I’ve been asking myself whether something utterly outrageous can be so desperately serious that it turns into utter fun. Could I tell the uncut version of hospi-tales in the laughter lounge and become such a run-away success that it would bring in the €1.5m An Saol requires for its 3-year neuro rehabilitation pilot project? Would this be a more efficient use of my time than trying to get politicians to listen and act?
There are stories I’ve been told, conversations I’ve had, phone calls I’ve received, situations I’ve lived through in the past years that you couldn’t make up if you wanted to. So off-scale and absurd that told out of context they could have people lying on the floor laughing their heads off.
Only that, of course, none of them are really funny. They are dead serious.
They are so dead serious that you wonder how there isn’t a huge outcry, headlines all over the papers, people ringing into their favourite radio stations, politicians calling for resignations and commissions of investigations, and investigative journalists doing what they do best.
They are so dead serious that it is inexplicable that they reflect ‘accepted’ every day practice in a civilised and prosperous society.

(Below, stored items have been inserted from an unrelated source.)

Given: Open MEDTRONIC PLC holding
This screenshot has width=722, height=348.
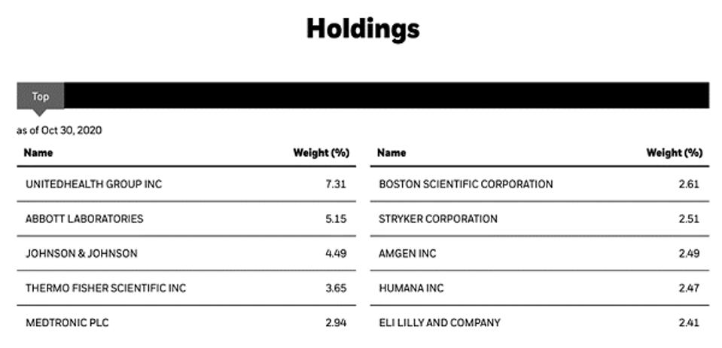Looking at the screenshot, I should pos(67,322).
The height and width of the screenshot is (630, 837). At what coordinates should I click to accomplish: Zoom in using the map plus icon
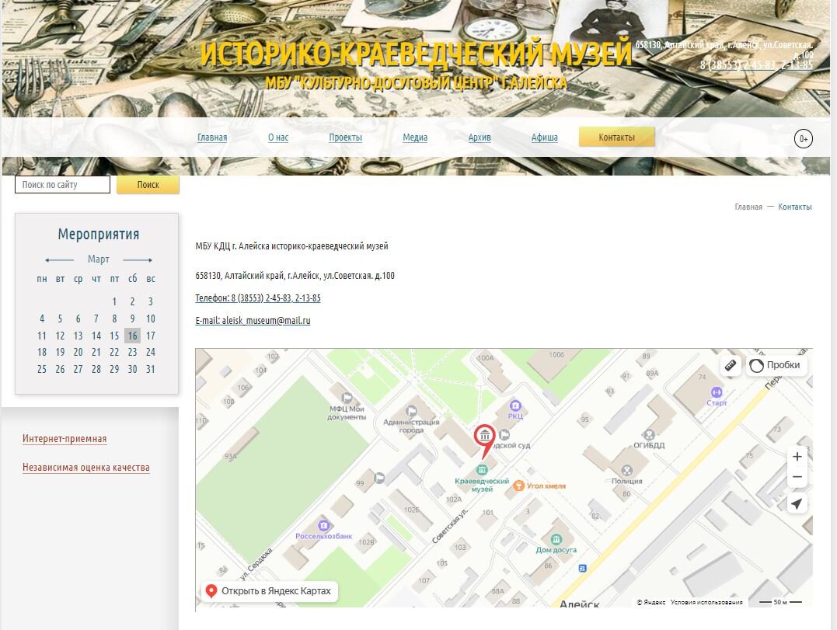[x=797, y=457]
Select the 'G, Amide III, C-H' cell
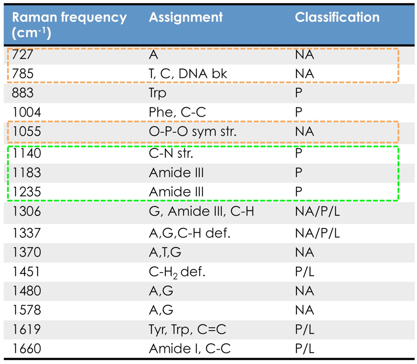The image size is (417, 364). [201, 211]
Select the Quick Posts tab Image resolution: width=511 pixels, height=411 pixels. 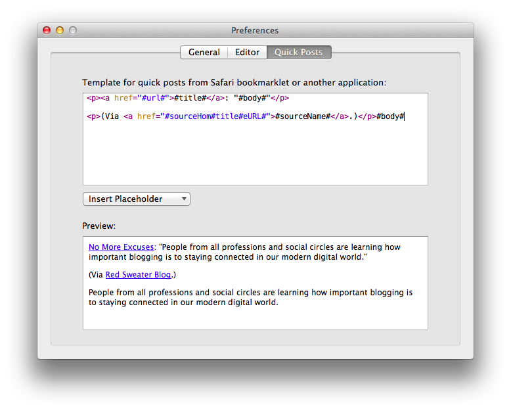coord(298,53)
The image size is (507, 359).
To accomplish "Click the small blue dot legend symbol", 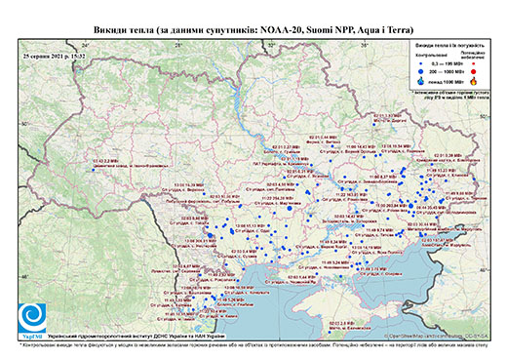I will 421,63.
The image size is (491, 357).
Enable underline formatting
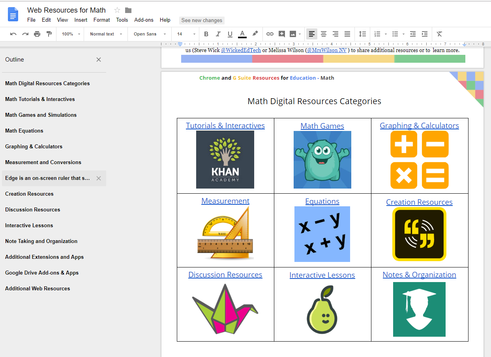(230, 34)
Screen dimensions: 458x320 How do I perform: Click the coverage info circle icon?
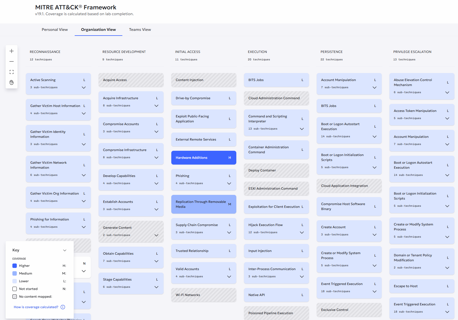pyautogui.click(x=63, y=307)
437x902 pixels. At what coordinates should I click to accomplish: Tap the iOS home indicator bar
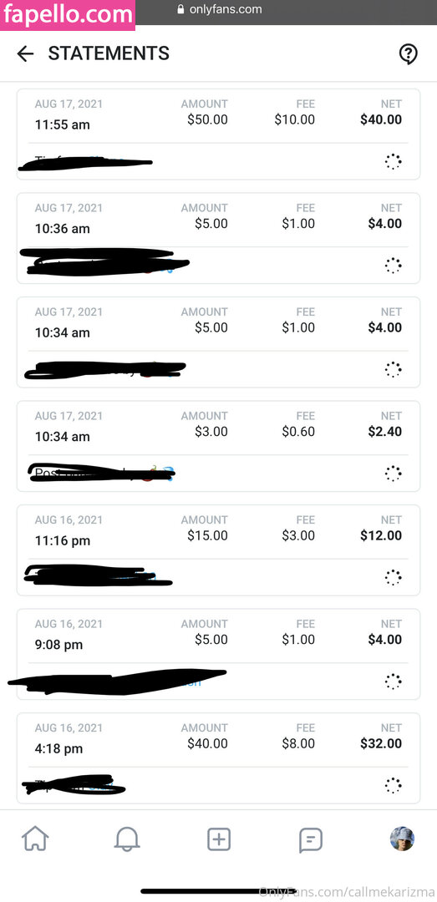coord(219,891)
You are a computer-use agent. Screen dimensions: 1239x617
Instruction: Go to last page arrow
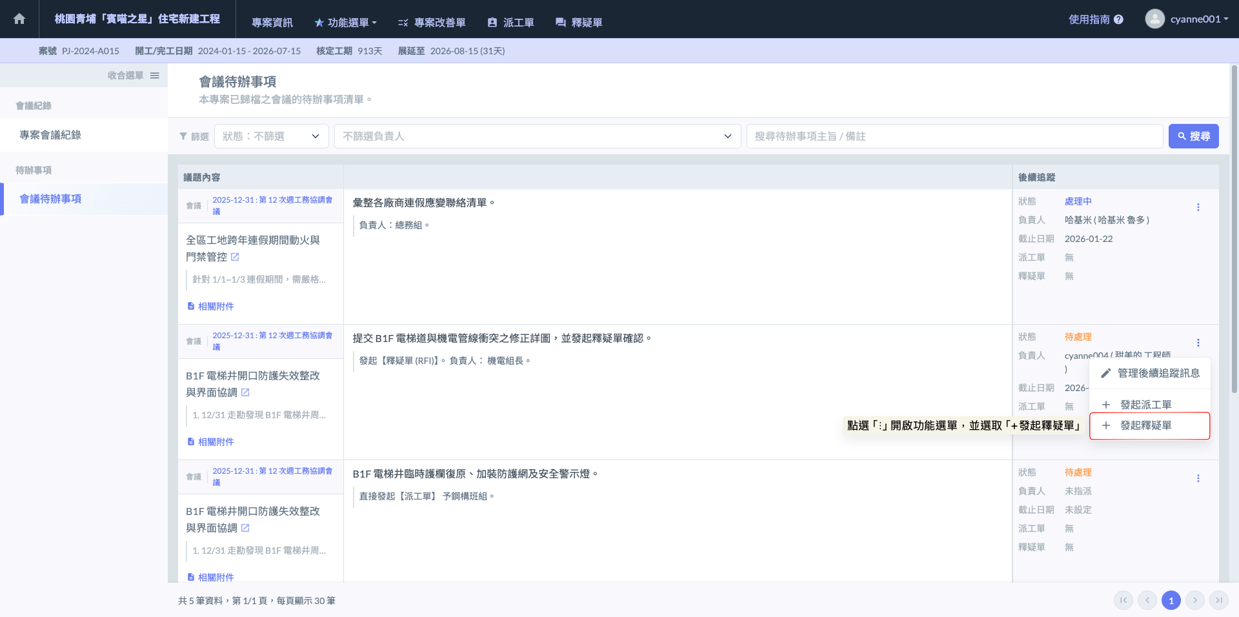click(1218, 600)
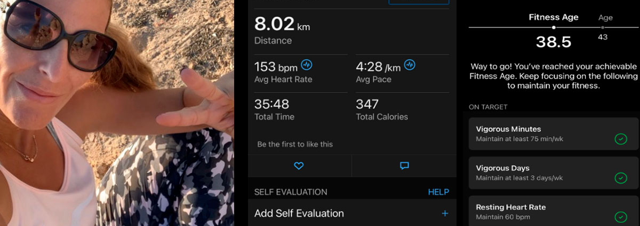Click the Vigorous Minutes green checkmark
Image resolution: width=640 pixels, height=226 pixels.
coord(621,139)
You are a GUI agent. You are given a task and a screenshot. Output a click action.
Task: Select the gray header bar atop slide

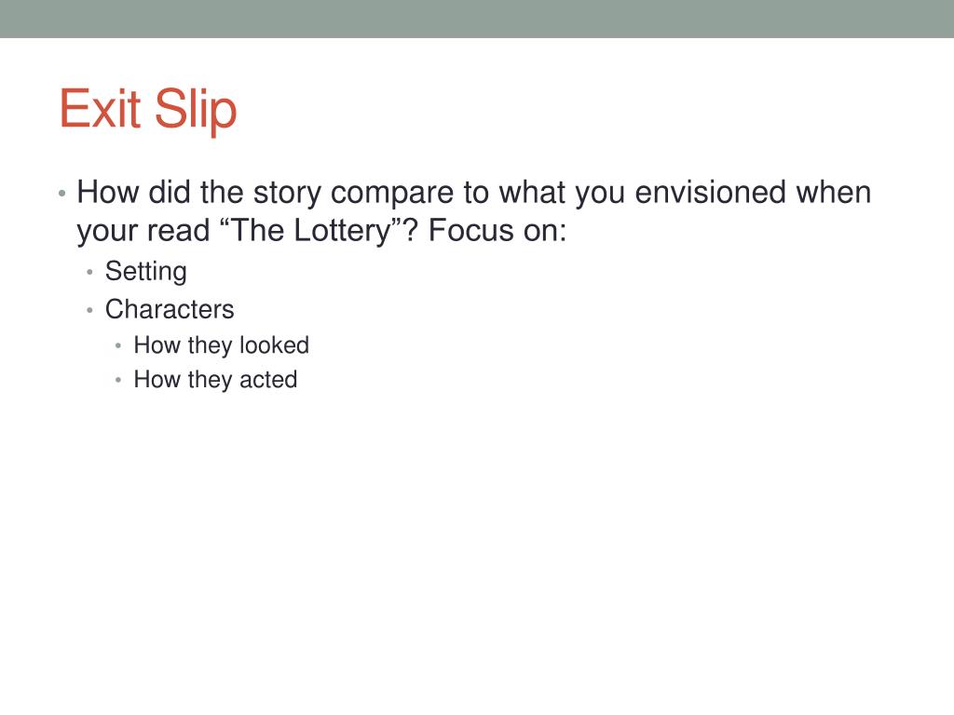coord(477,19)
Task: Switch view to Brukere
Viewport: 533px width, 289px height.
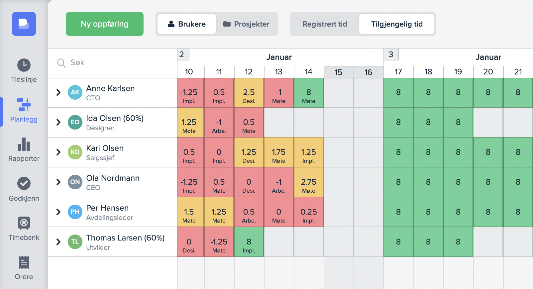Action: [x=187, y=24]
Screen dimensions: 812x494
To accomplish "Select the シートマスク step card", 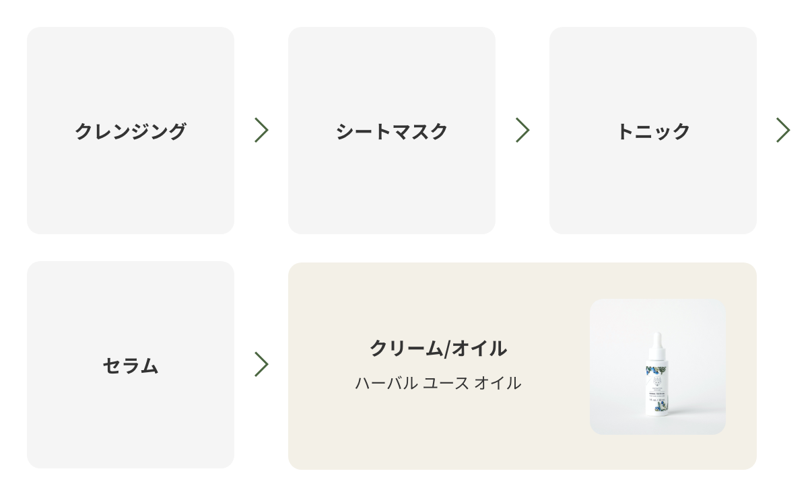I will point(392,131).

PS: Pádraig once told me not to tell jokes. Ever. Not alone and, especially, not in his presence. Unless I wanted to really embarrass myself. Germans are just not funny, not in German, less in English. He was, no surprise here, right, of course. On the few occasions I’ve tried to tell jokes people kept looking at me in expectation of that punch line that had long been told. In this case, though, I wouldn’t try to tell jokes, I’d tell it how it is.